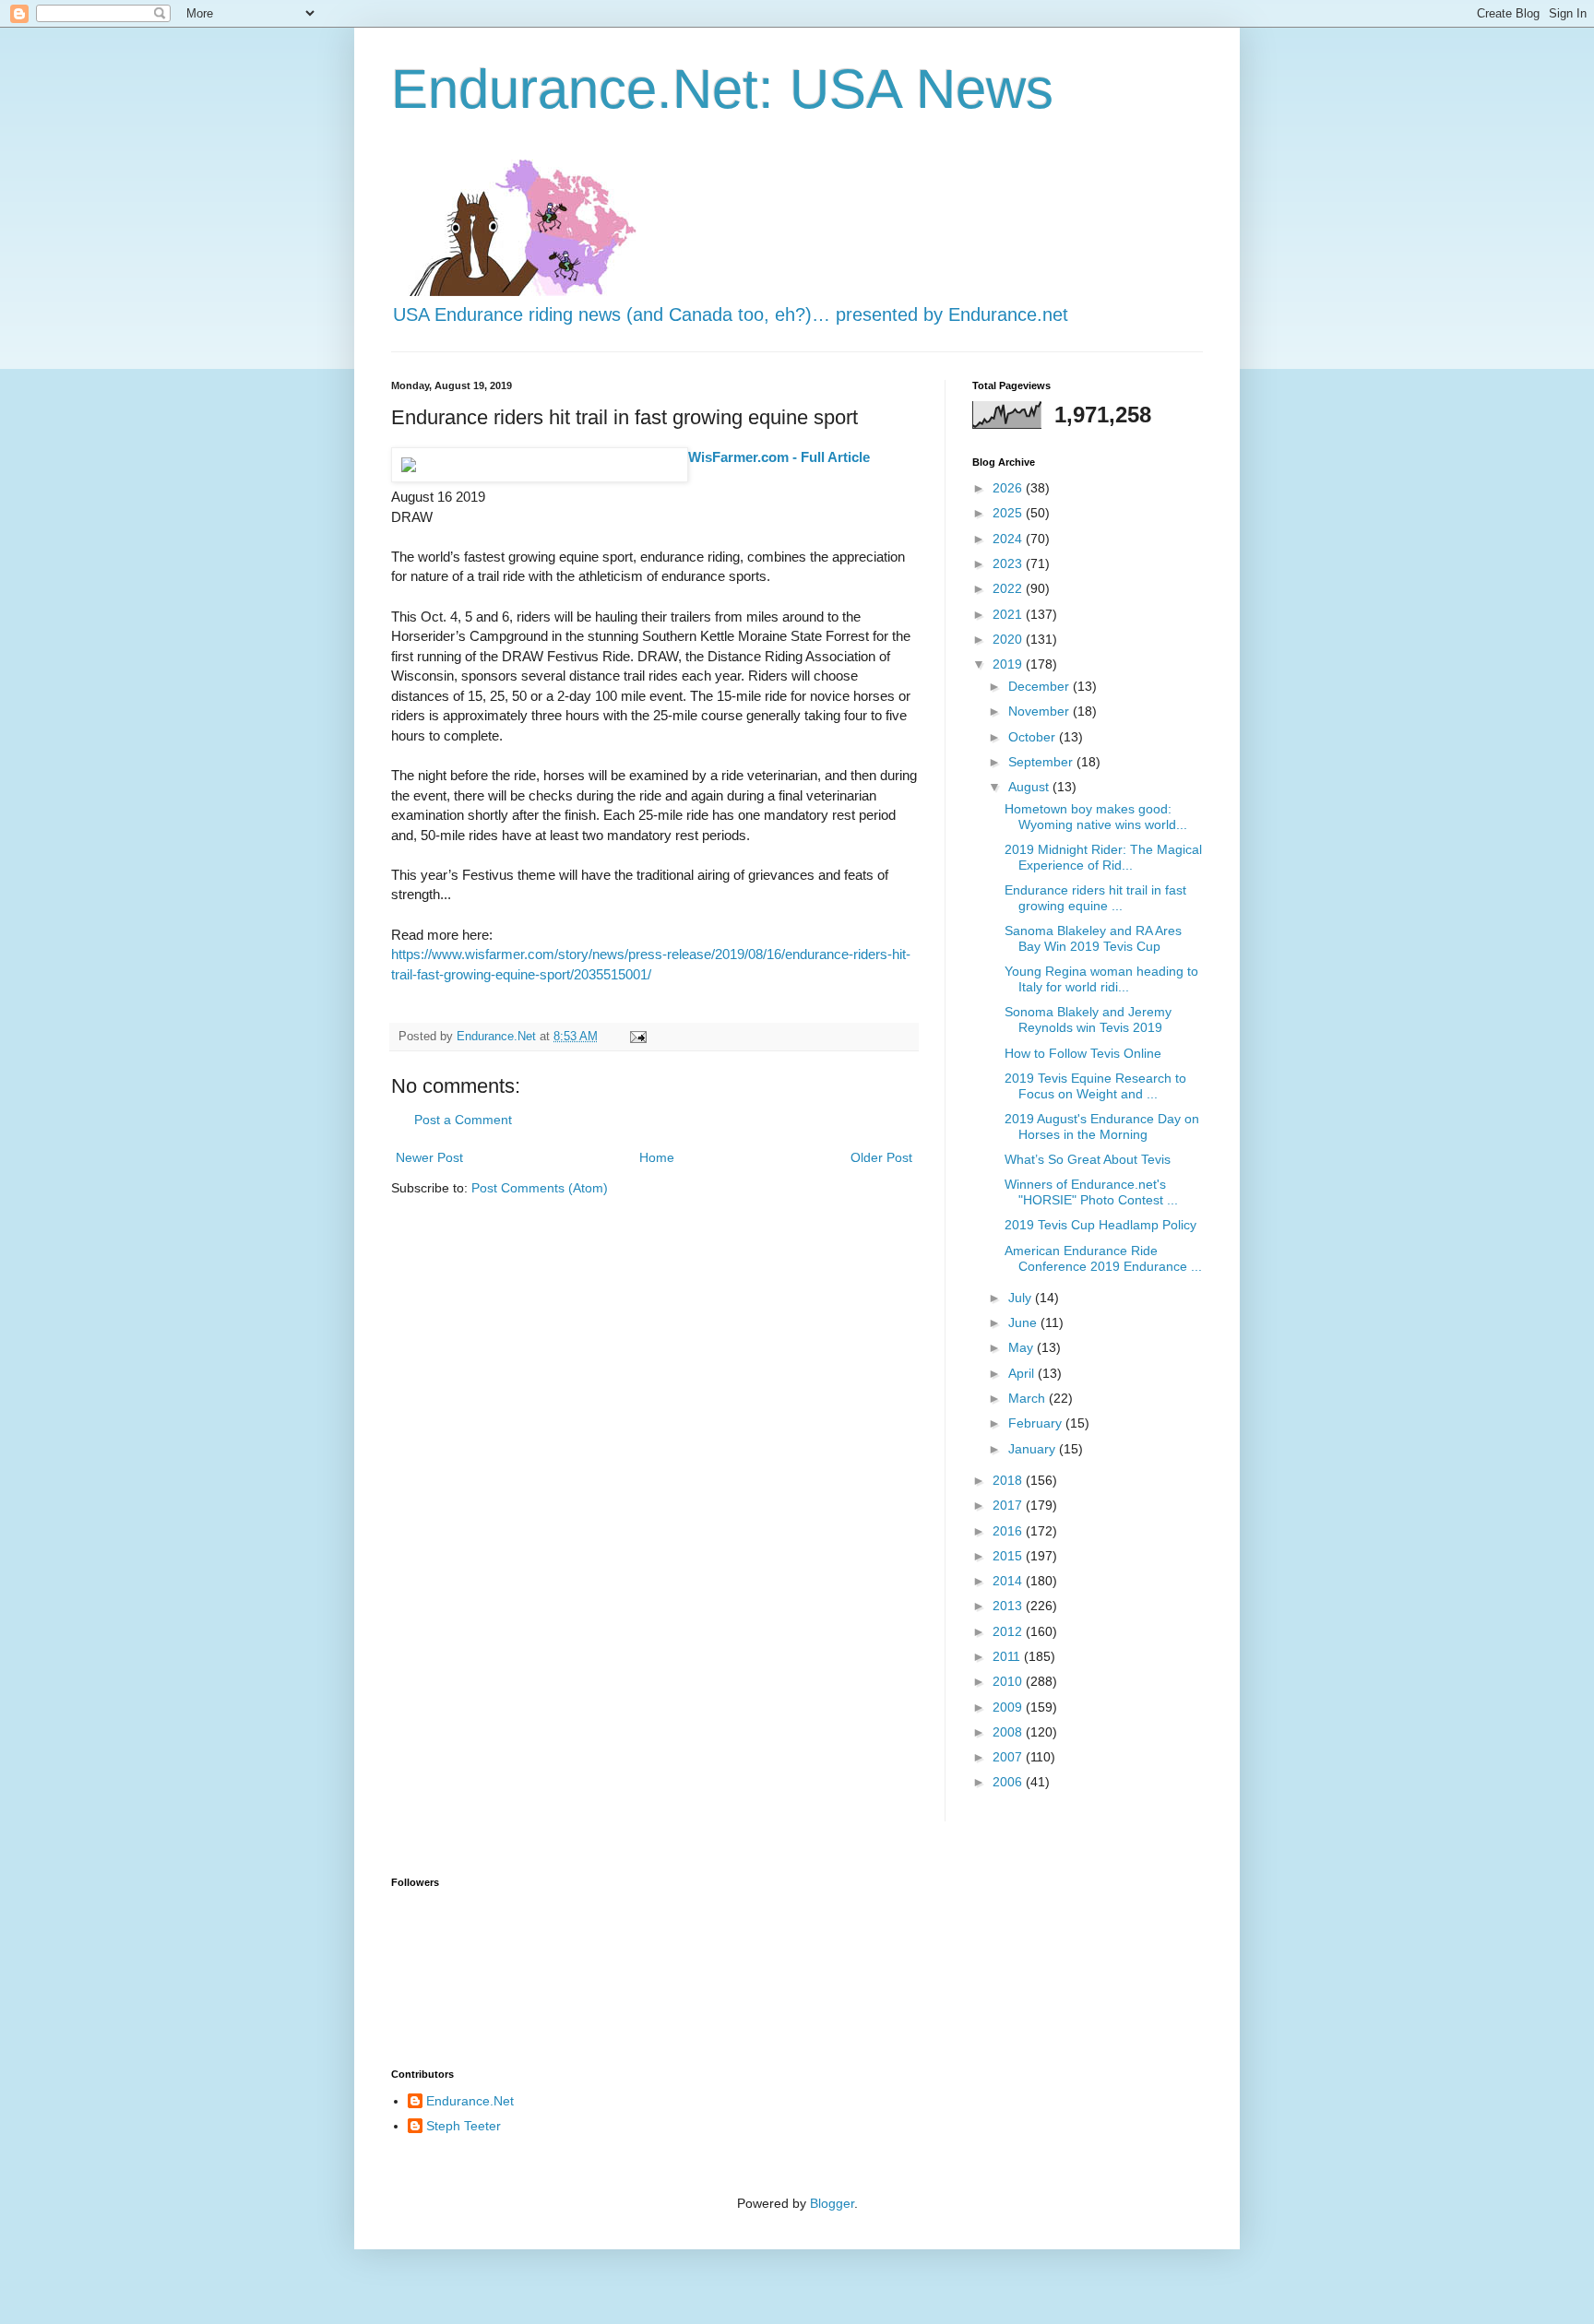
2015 (1009, 1555)
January (1033, 1448)
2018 (1009, 1480)
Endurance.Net (470, 2100)
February (1036, 1423)
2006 (1009, 1781)
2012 (1009, 1631)
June (1024, 1322)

======

TASK REQUIREMENTS. With the pictures left out, return the listing above exactly as it stands.

SOLUTION FOR THIS EXERCISE.
2015 (1009, 1555)
January (1033, 1448)
2018 (1009, 1480)
Endurance.Net (470, 2100)
February (1036, 1423)
2006 (1009, 1781)
2012 (1009, 1631)
June (1024, 1322)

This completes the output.